Fútbol | División de Honor Andaluza Empate de un Chiclana que no termina de carburar (0-0)

  • El equipo blanco no puede con el Cartaya en un partido en el que las defensas se imponen a los ataques

Pablo, en una imagen del primer partido de liga en el Municipal. Pablo, en una imagen del primer partido de liga en el Municipal.

Pablo, en una imagen del primer partido de liga en el Municipal. / A. Alba

Solo les valía la victoria. A lo largo de la última semana este es el mensaje que se había grabado a fuego en el vestuario blanco, pero finalmente el Chiclana no pudo pasar del empate a cero ayer frente al Cartaya en el Municipal. Si bien es cierto que no se perdió y que el grupo no termina de carburar, también lo es que el trabajo en defensa empieza a dar sus frutos, pues por fin los chicos de Lupi consiguieron dejar la portería a cero.

El rival que tenían enfrente no lo puso nada fácil, como era de esperar de un equipo formado a golpe de talonario, con el objetivo claro del ascenso a Tercera y situado en la zona noble de la clasificación, (dato relativamente relevante ya que, por ejemplo, del sexto al decimosexto clasificado solo hay cuatro puntos de diferencia).

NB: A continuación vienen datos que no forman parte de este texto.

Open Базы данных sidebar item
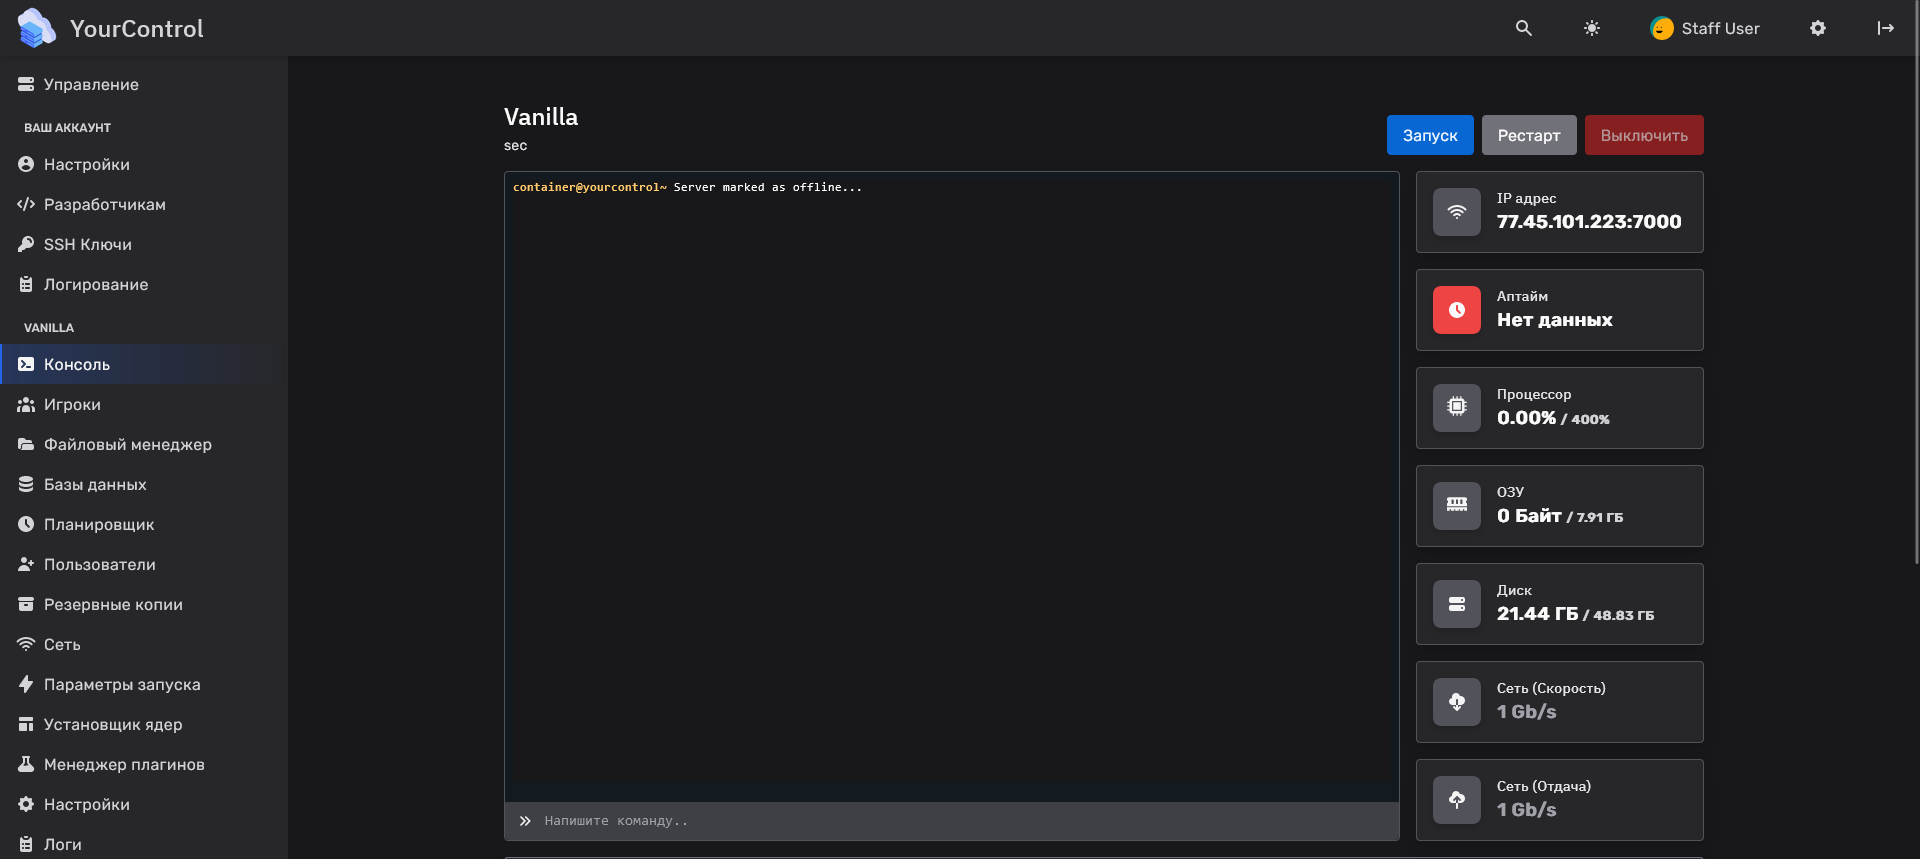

El partido fue un duelo de defensa sobre ataques, menos constructivo de lo que solemos ver en el Chiclana, pero totalmente adaptado a las circunstancias. Los onubenses apostaron por la misma fórmula que ya utilizó el San Roque y no llevó peligro a la meta de Pitu en toda la primera parte, mientras que en el minuto 22 Diego Ramírez ya había desbordado por tercera vez a su marca, pero nadie llegó a rematar a tiempo su pase de la muerte. Crespo y Pablo también estuvieron muy participativos pero al conjunto blanco le seguía faltando ese pase definitivo al hueco que abra por fin la caja de Pandora.

Tras el descanso el Cartaya sacó la dinamita que albergaba en el banquillo y Kata empezó a menguar la confianza de la defensa chiclanera. El delantero culminó una contra de manual en el 51 con un trallazo que se marchó rozando el larguero y siete minutos después el colegiado pitó penalti a favor de los blancos pero finalmente cambió de opinión. El rumano seguía buscando el gol y, sobre la bocina, el Cartaya reclamó un tanto anulado por fuera de juego.